One thing we do know is that optimizing the gut microbiotia (or the bacteria that live in your gut) is essential for healthy gut activity from better digestion to stronger immunity. So, do we even know what that means to optimize the gut-brain axis? At this point, no we don’t and the process to get to “optimized” would be highly individual. This will continue to evolve in research, we just aren’t there yet so I wouldn’t spend my money on products that claim to be.
While products like Mentabiotics contain gut-health-supporting nutrients, more information is needed to determine effective doses and safety of probiotic use. The Happy Juice gut health and gut-health axis claims would fall into this concern identified by researchers.
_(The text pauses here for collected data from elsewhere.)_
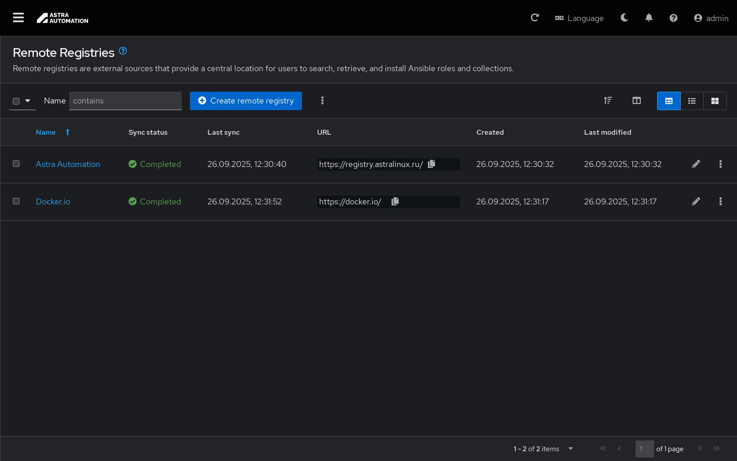Open the manage columns icon
The image size is (737, 461).
pos(637,101)
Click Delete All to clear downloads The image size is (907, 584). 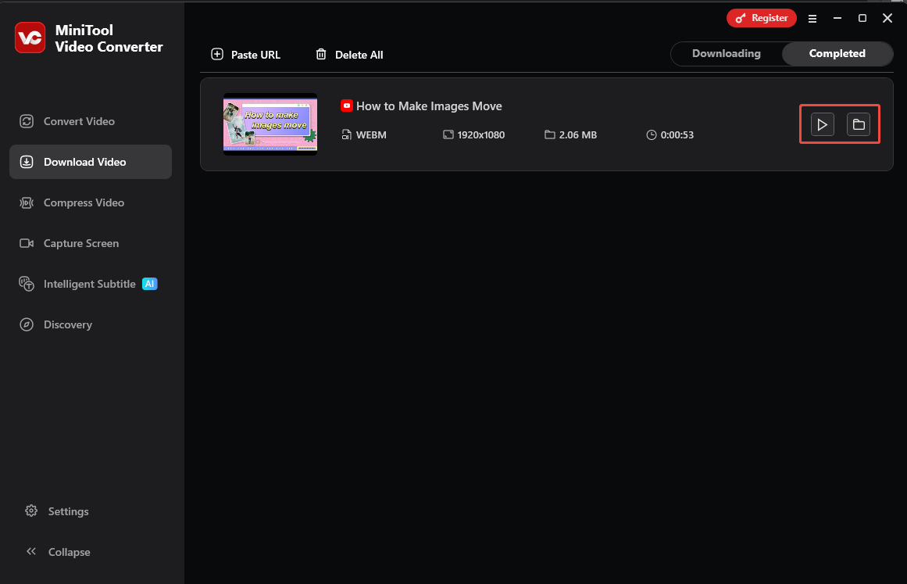click(x=348, y=55)
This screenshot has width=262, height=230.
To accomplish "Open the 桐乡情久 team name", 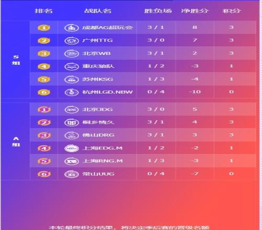I will tap(98, 122).
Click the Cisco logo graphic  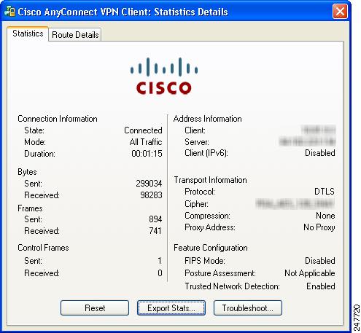(164, 76)
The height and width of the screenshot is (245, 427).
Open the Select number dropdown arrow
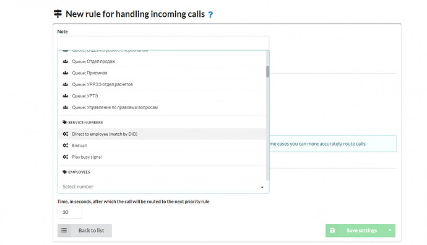click(262, 187)
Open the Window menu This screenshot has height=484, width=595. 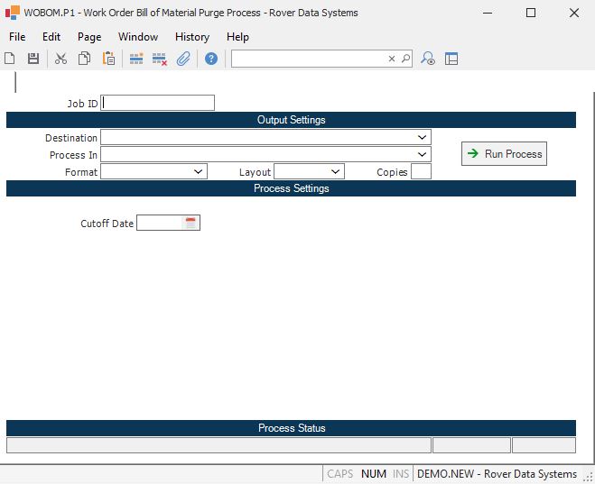[137, 37]
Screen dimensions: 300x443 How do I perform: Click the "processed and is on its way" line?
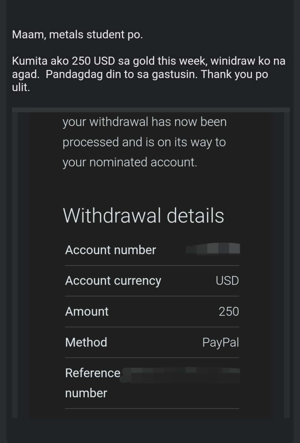coord(144,142)
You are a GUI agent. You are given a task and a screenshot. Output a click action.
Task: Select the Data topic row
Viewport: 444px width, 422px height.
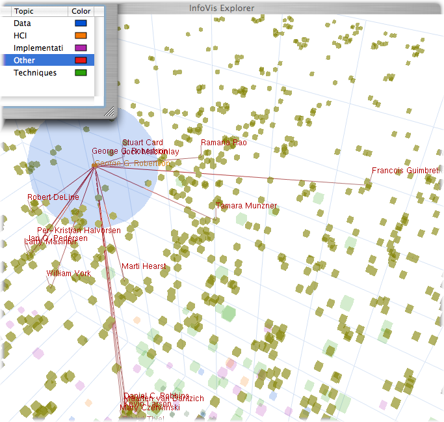[23, 23]
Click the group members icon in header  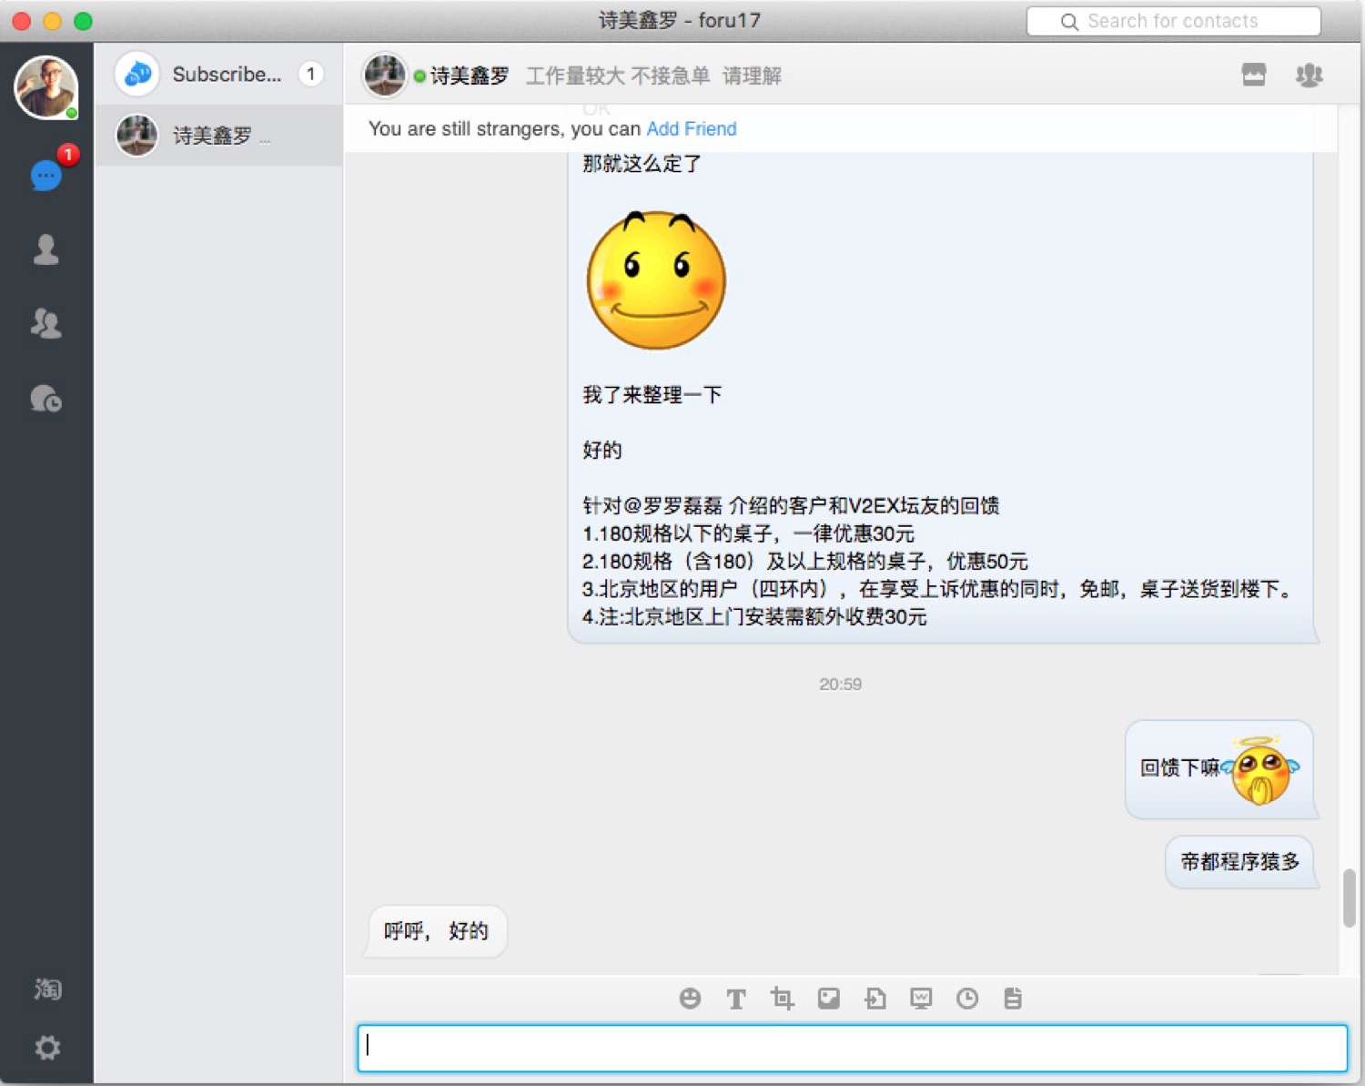1309,75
The reality is that gut health is incredibly individual and varies with age, sex, health factors, and even down to the type of bacteria that live in the gut. One product may not fit all.
Amare and Weight Management
The Amare weight management tab is labelled ‘confidence and weight’…because somehow those things need to go together? That’s funny.
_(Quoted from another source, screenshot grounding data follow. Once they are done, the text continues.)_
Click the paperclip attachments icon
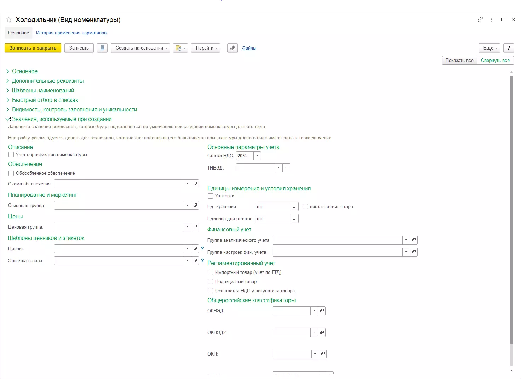This screenshot has height=379, width=521. coord(232,48)
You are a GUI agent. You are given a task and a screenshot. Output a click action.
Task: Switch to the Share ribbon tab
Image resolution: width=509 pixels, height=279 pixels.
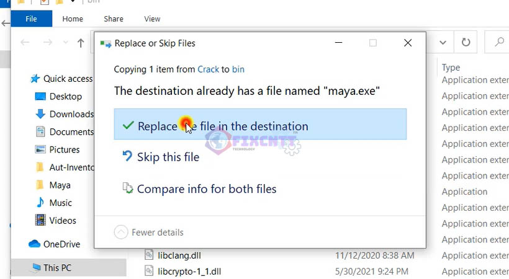tap(113, 19)

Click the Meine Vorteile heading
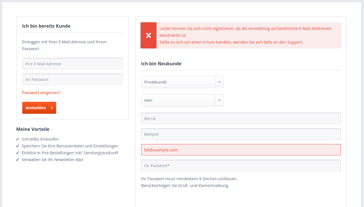[33, 129]
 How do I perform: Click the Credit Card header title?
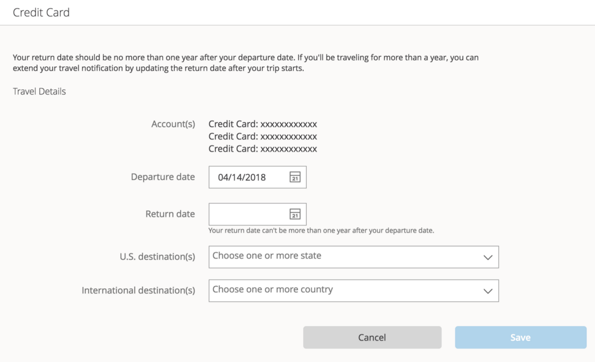41,12
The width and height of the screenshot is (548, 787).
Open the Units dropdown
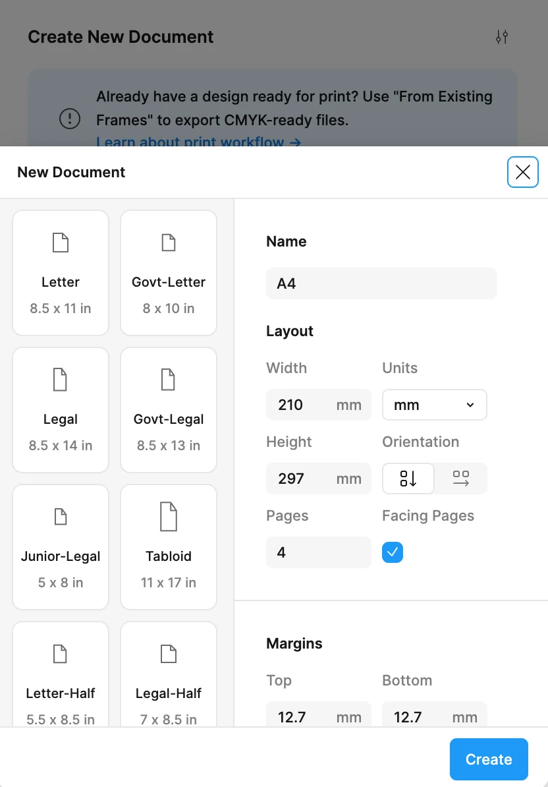434,405
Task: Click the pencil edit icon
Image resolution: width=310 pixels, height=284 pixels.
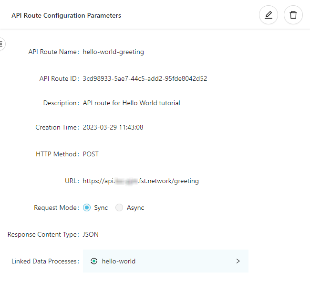Action: click(x=269, y=15)
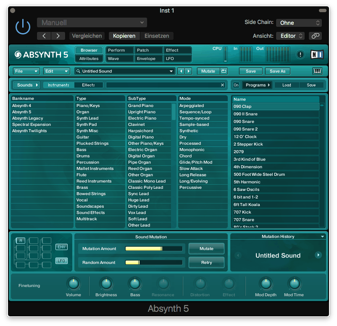Click the mutate lock icon beside Mutate

[224, 71]
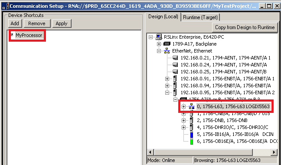Toggle the MyProcessor shortcut checkbox
The image size is (281, 165).
click(12, 35)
Out of all the Amare B3 products, I’ve failed to understand how any of them can actually produce weight loss. Protein and seed fibre causing people to feel full?? Cortisol and weight may be one angle. Some of the Amare products are marketed as stress-reducing, which in turn may reduce cortisol levels. However, cortisol levels are not directly related to weight (I know, I used to think they were, too). Turns out, chronically elevated cortisol may increase appetite, which in turn may increase weight.
Amare Reboot+ allegedly ‘reboots’ the gut-brain axis in three days by making you sh*t, although physiologically, I’m not sure how subjecting your colon to a laxative can POSITIVELY impact the microbiome.
This 2018 study, however, didn’t find any effect on weight loss from Oligonal.
NOTHING causes effortless weight loss. And if someone tell you this, the last thing you should be doing is giving them your money.
Concerns and Red Flags
Several concerns surround Amare Happy Juice:
- Lack of readily available research: While Amare provides a list of studies, these studies are not always readily accessible or directly related to the specific product.
- Proprietary blends: The use of proprietary blends makes it difficult to determine the dosage of active ingredients.
- Overstated claims: The health claims associated with Happy Juice may exceed the available research.
Pros and Cons of Amare Happy Juice
Pros:
- Convenient: Easy to blend into water and comes in a variety of flavors.
- Potential for missing nutrients: May offer health-promoting nutrients like probiotics, prebiotics, and phytonutrients.
- Emerging research: The area of gut-brain axis research is growing.
Cons:
- Proprietary blend: Exact ingredient amounts are not disclosed.
- Limited research on the product itself: Studies are primarily on individual ingredients, not the combined Happy Juice formula.
- MLM structure: Potential for biased marketing and sales tactics.